Statistical analysis was conducted using analysis of variance methodology and complemented with the application of software package Statistics 10. Comparisons were facilitated using a least significant difference test with an alpha level of 5%. The coefficient of variation was calculated using the standard deviation and mean, specifically as the standard deviation divided by the mean.

Net photosynthetic rate (Pn)
 
Significant variations in Pn were observed across genotypes and environments (p<0.01). The highest Pn was recorded in genotype SML-668 (57.62 µmol m^-2 s^-1), while MUM-2 had the lowest (22.56 µmol m^-2 s^-1) (Table 1). Environment-C exhibited the highest mean Pn (43.28 µmolm^-2 s^-1), suggesting favourable conditions for photosynthesis in this environment. These results align with earlier findings where genotypes with higher Pn demonstrated better yield stability under diverse conditions (Sharma et al., 2022).



Transpiration rate (E)
 
The transpiration rate varied significantly across environments (p<0.05).

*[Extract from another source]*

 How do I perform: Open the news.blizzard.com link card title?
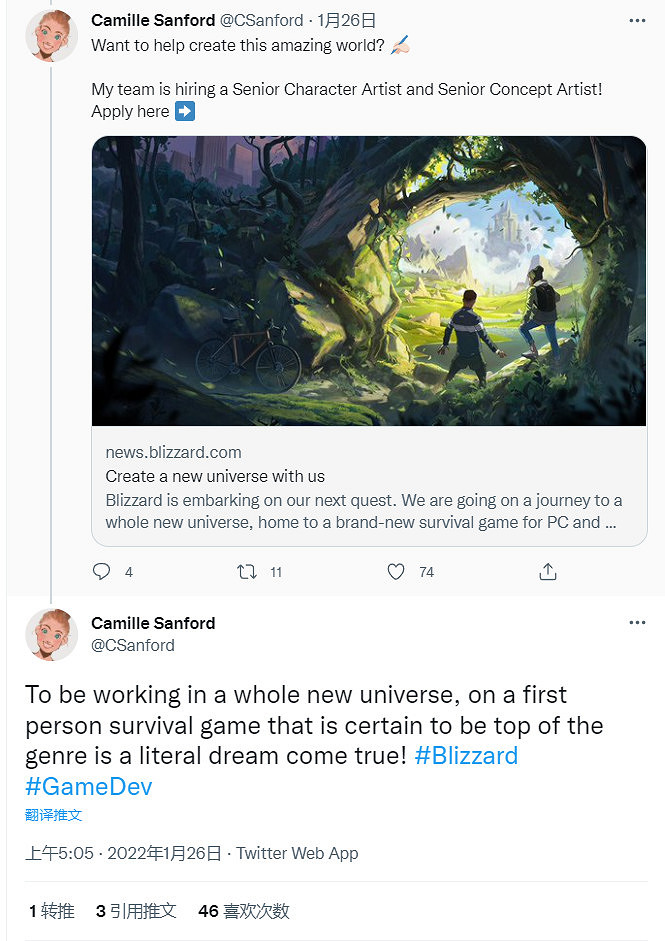tap(215, 476)
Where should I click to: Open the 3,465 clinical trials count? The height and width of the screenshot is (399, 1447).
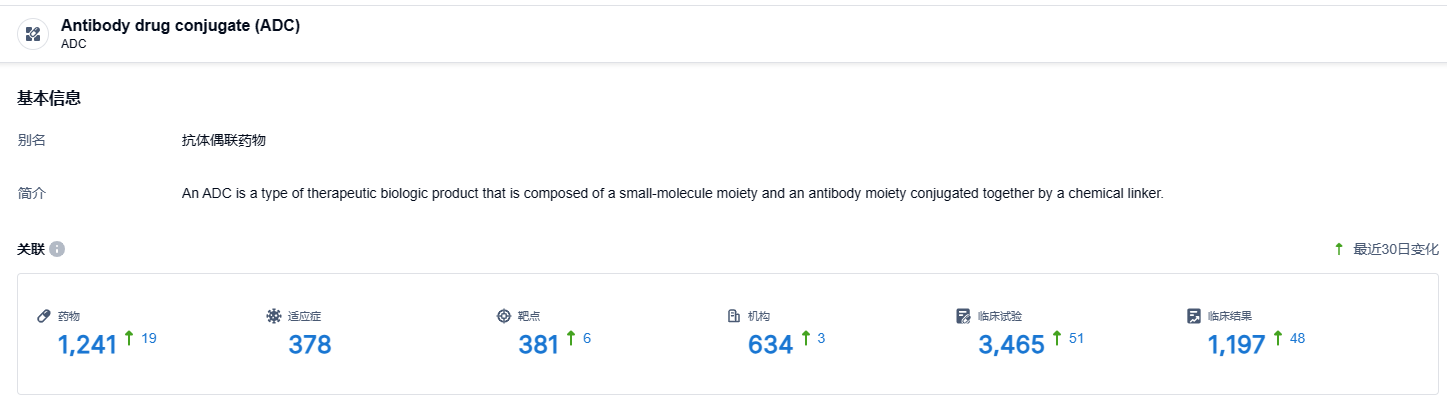click(1011, 345)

The mean E across all genotypes and environments was 4.21 mmol H₂Om^-2s^-1, with a range from 1.62 mmol H₂O m^-2 s^-1 (MH-421) to 5.95 mmol H₂O m^-2 s^-1 (IC-103244). Environment-B exhibited the highest mean E (4.41 mmol H₂O m^-2 s^-1), indicating increased water loss under these conditions. Higher transpiration rates under stress conditions indicate greater water loss and potential yield reduction (Rahman et al., 2023).
 
Photosynthetic water use efficiency (WUE)
 
Water use efficiency (WUE) is a critical trait in drought-prone environments. The highest WUE was recorded in genotype MH-421 (18.07 µmol CO‚  mol^-1 H₂O), while MUM-2 exhibited the lowest (5.50 µmol CO₂ mol^-1 H₂O) presented in Table 2. Genotypes with high WUE maintained efficient photosynthesis with lower water loss, making them suitable for drought-prone regions (Islam et al., 2018).


 
Seed yield (SY) and genotypic performance
 
The highest SY was recorded in GM-4 (13.14 g/plant), followed by SML-832 (11.13 g/plant). A strong positive correlation (r = 0.68, p<0.01) was found between Pn and SY, indicating that genotypes with higher photosynthetic capacity produced more yield (Table 3).


 
Genotype performance across environments
 
Genotype IC-52087 consistently exhibited high Pn across all environments, peaking at 65.20 µmolm^-2 s^-1 in Environment-D (Table 1). Similarly, SML-668 maintained high Pn values, with a maximum of 65.37 µmolm^-2 s^-1 in Environment-C. These genotypes also demonstrated stable seed yield across environments, suggesting their potential for cultivation in diverse conditions.
 
Environmental influence
 
Environmental conditions significantly affected all measured traits. Environment-C provided the most favourable conditions for photosynthesis and yield, while Environment-A was the least favourable. These variations underscore the importance of selecting adaptable genotypes for specific environmental conditions.

This study demonstrated significant genotypic and environmental variations in photosynthetic traits and seed yield of mungbean. Genotypes SML-668, IC-52087 and GM-4 emerged as high performers across multiple environments, making them potential candidates for mungbean breeding programs. High WUE genotypes like MH-421 could be valuable for drought-prone areas. Future research should focus on molecular characterization of these traits for further improvement in mungbean productivity.

The researchers gratefully acknowledges the invaluable support and provision of research materials received from prominent university administrators.
 
Disclaimers
 
The views expressed in this article are those of the authors and may diverge from the positions of their affiliated institutions. The authors are solely responsible for the accuracy and comprehensiveness of the information presented, although they disclaim any liability for potential outcomes arising from the utilisation of this content.
 

The authors declare that they hold no conflicts of interest that may have influenced the publication of this article. None of the study’s design, data collection, analysis, publication decision, or manuscript preparation was compromised by financial assistance or sponsorship.